*Exercise objective*: Rewrite the lines starting at the one containing "Where should I" and ending at the one containing "[x=1273, y=17]", renaming "screenshot" to "image" and leaving everything else unchanged. Omit the pictures.

*Provided entries*:
_ _ _ _ _
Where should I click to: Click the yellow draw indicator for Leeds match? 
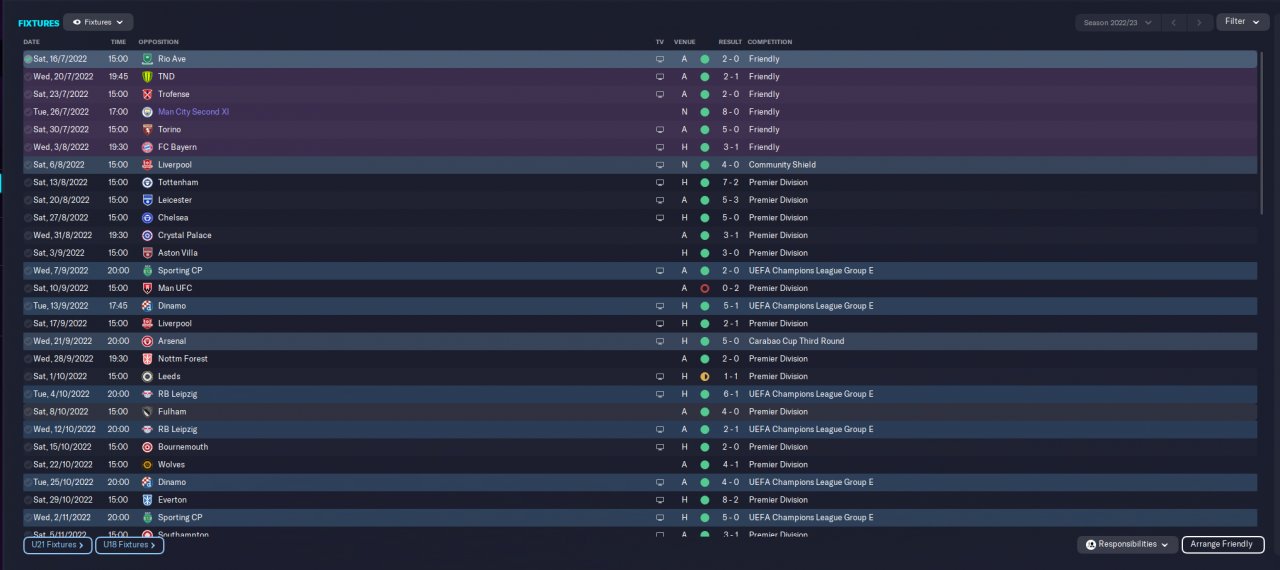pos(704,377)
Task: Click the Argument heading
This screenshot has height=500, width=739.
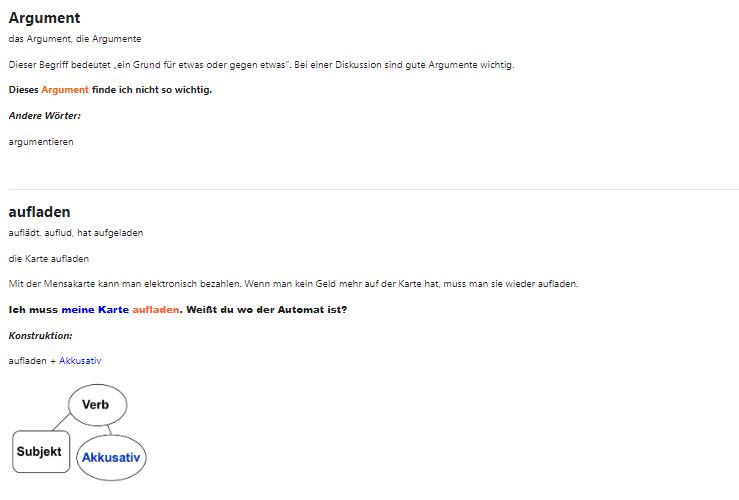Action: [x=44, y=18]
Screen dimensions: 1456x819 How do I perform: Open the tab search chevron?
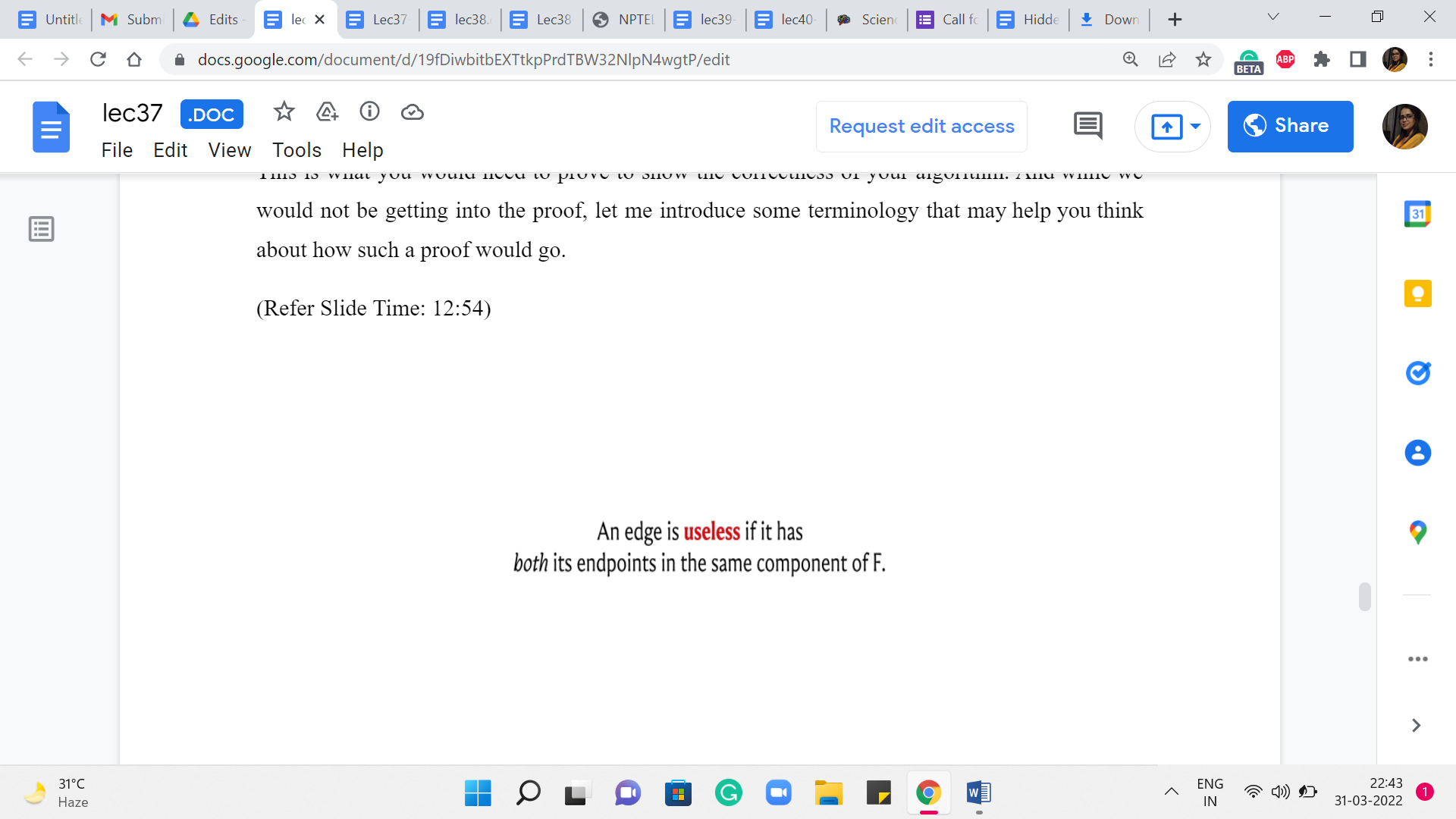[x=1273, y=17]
_ _ _ _ _
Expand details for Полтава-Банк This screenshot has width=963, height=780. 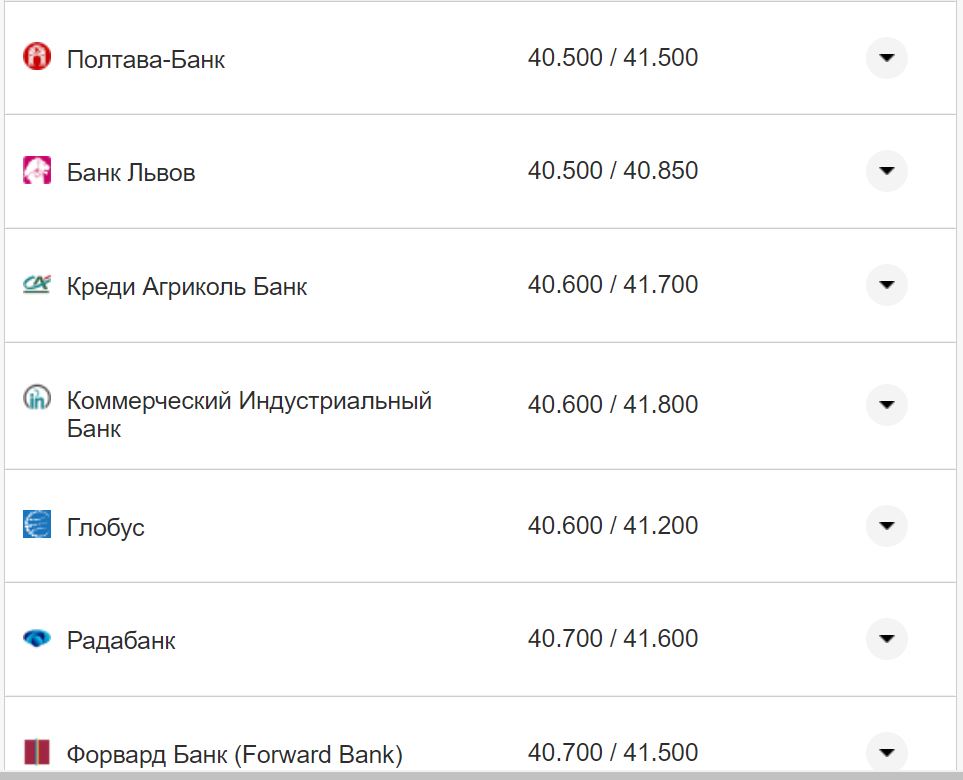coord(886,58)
_ _ _ _ _
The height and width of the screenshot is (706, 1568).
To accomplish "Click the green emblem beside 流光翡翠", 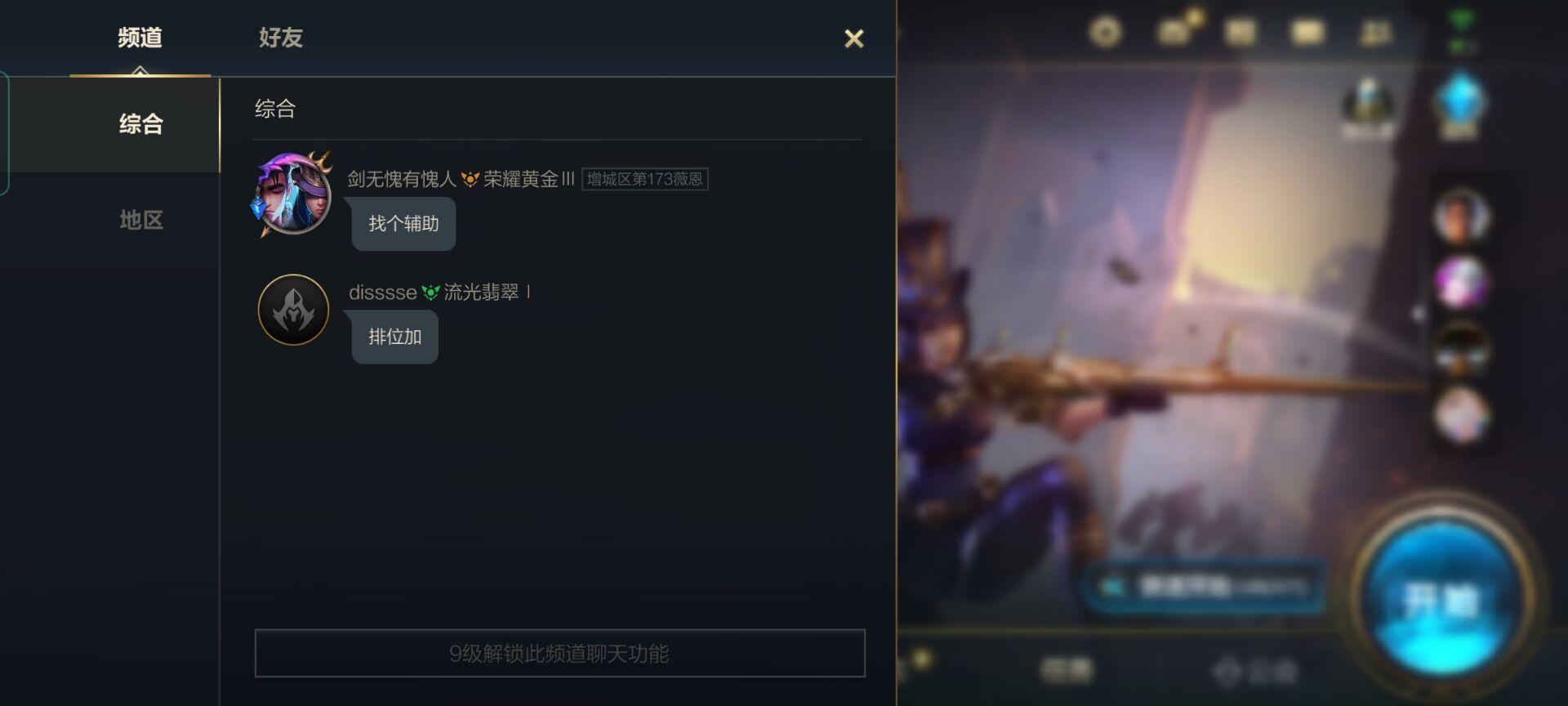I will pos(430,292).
_ _ _ _ _
*Final result*:
Where should I click to: Click the yellow draw indicator for Leeds match? 
pos(704,377)
Task: Click the Argument heading
This image has height=500, width=739.
Action: [x=44, y=18]
Screen dimensions: 1456x819 How do I perform: Open the tab search chevron?
[x=1273, y=17]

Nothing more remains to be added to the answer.